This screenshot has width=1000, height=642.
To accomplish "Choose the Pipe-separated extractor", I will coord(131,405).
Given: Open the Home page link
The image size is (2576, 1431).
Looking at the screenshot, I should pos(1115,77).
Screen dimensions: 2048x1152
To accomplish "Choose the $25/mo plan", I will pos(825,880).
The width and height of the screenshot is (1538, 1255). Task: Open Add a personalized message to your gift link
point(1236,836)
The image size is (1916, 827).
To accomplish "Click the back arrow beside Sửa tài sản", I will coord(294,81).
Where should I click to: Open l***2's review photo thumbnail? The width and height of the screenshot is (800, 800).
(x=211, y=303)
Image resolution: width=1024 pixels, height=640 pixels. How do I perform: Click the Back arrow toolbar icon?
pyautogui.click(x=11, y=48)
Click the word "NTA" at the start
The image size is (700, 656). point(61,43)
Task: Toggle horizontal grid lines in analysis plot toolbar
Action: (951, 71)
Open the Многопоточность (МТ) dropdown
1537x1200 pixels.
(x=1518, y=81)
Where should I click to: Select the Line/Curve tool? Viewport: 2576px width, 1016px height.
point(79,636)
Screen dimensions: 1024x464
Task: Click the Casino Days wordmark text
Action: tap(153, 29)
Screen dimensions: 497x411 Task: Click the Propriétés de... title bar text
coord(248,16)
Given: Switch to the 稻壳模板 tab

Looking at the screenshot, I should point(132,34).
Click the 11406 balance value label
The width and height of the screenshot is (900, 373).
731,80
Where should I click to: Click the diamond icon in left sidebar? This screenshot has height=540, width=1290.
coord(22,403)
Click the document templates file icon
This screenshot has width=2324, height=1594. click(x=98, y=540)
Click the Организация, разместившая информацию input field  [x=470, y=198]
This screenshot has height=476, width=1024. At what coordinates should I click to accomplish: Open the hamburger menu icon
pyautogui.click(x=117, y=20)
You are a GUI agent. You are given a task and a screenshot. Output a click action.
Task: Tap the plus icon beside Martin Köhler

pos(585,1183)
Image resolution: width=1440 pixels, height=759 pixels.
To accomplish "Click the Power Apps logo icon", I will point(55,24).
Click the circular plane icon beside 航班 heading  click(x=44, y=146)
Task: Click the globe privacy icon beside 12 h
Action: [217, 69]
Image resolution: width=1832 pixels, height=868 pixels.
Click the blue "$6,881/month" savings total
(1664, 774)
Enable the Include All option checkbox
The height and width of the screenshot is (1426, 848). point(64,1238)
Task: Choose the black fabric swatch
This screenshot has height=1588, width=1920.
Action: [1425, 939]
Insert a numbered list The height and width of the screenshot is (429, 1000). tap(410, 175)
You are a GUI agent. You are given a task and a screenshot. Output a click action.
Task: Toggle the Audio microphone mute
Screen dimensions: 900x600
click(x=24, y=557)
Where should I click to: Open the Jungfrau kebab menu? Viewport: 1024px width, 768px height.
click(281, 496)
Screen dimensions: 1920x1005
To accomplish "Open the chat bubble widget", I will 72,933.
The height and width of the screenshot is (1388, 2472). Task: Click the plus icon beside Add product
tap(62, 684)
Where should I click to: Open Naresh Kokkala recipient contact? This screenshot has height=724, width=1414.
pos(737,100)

▸ **指令**
将上方全部数据中的“Where should I click to”一律改为“Which point should I click to”，重新输出这些行，其余内容保持原样。

▸ **回答如下**
This screenshot has width=1000, height=642.
To accomplish "Choose the Pipe-separated extractor", I will coord(131,405).
Given: Open the Home page link
The image size is (2576, 1431).
Looking at the screenshot, I should pos(1115,77).
Screen dimensions: 2048x1152
To accomplish "Choose the $25/mo plan", I will pos(825,880).
The width and height of the screenshot is (1538, 1255). Task: Open Add a personalized message to your gift link
point(1236,836)
The image size is (1916, 827).
To accomplish "Click the back arrow beside Sửa tài sản", I will coord(294,81).
Which point should I click to: Open l***2's review photo thumbnail? The width and height of the screenshot is (800, 800).
(x=211, y=303)
Image resolution: width=1024 pixels, height=640 pixels. How do I perform: Click the Back arrow toolbar icon?
pyautogui.click(x=11, y=48)
Click the word "NTA" at the start
The image size is (700, 656). point(61,43)
Task: Toggle horizontal grid lines in analysis plot toolbar
Action: (951, 71)
Open the Многопоточность (МТ) dropdown
1537x1200 pixels.
(x=1518, y=81)
Which point should I click to: Select the Line/Curve tool? Viewport: 2576px width, 1016px height.
point(79,636)
Screen dimensions: 1024x464
Task: Click the Casino Days wordmark text
Action: tap(153, 29)
Screen dimensions: 497x411 Task: Click the Propriétés de... title bar text
coord(248,16)
Given: Switch to the 稻壳模板 tab

Looking at the screenshot, I should point(132,34).
Click the 11406 balance value label
The width and height of the screenshot is (900, 373).
731,80
Which point should I click to: Click the diamond icon in left sidebar? This screenshot has height=540, width=1290.
coord(22,403)
Click the document templates file icon
This screenshot has width=2324, height=1594. click(x=98, y=540)
Click the Организация, разместившая информацию input field  [x=470, y=198]
This screenshot has height=476, width=1024. At what coordinates should I click to accomplish: Open the hamburger menu icon
pyautogui.click(x=117, y=20)
You are a GUI agent. You are given a task and a screenshot. Output a click action.
Task: Tap the plus icon beside Martin Köhler

pos(585,1183)
Image resolution: width=1440 pixels, height=759 pixels.
To accomplish "Click the Power Apps logo icon", I will point(55,24).
Click the circular plane icon beside 航班 heading  click(x=44, y=146)
Task: Click the globe privacy icon beside 12 h
Action: [217, 69]
Image resolution: width=1832 pixels, height=868 pixels.
Click the blue "$6,881/month" savings total
(1664, 774)
Enable the Include All option checkbox
The height and width of the screenshot is (1426, 848). point(64,1238)
Task: Choose the black fabric swatch
This screenshot has height=1588, width=1920.
Action: [1425, 939]
Insert a numbered list The height and width of the screenshot is (429, 1000). tap(410, 175)
You are a GUI agent. You are given a task and a screenshot. Output a click action.
Task: Toggle the Audio microphone mute
Screen dimensions: 900x600
click(x=24, y=557)
Which point should I click to: Open the Jungfrau kebab menu? Viewport: 1024px width, 768px height.
click(281, 496)
Screen dimensions: 1920x1005
To accomplish "Open the chat bubble widget", I will 72,933.
The height and width of the screenshot is (1388, 2472). Task: Click the plus icon beside Add product
tap(62, 684)
Which point should I click to: Open Naresh Kokkala recipient contact? This screenshot has height=724, width=1414.
pos(737,100)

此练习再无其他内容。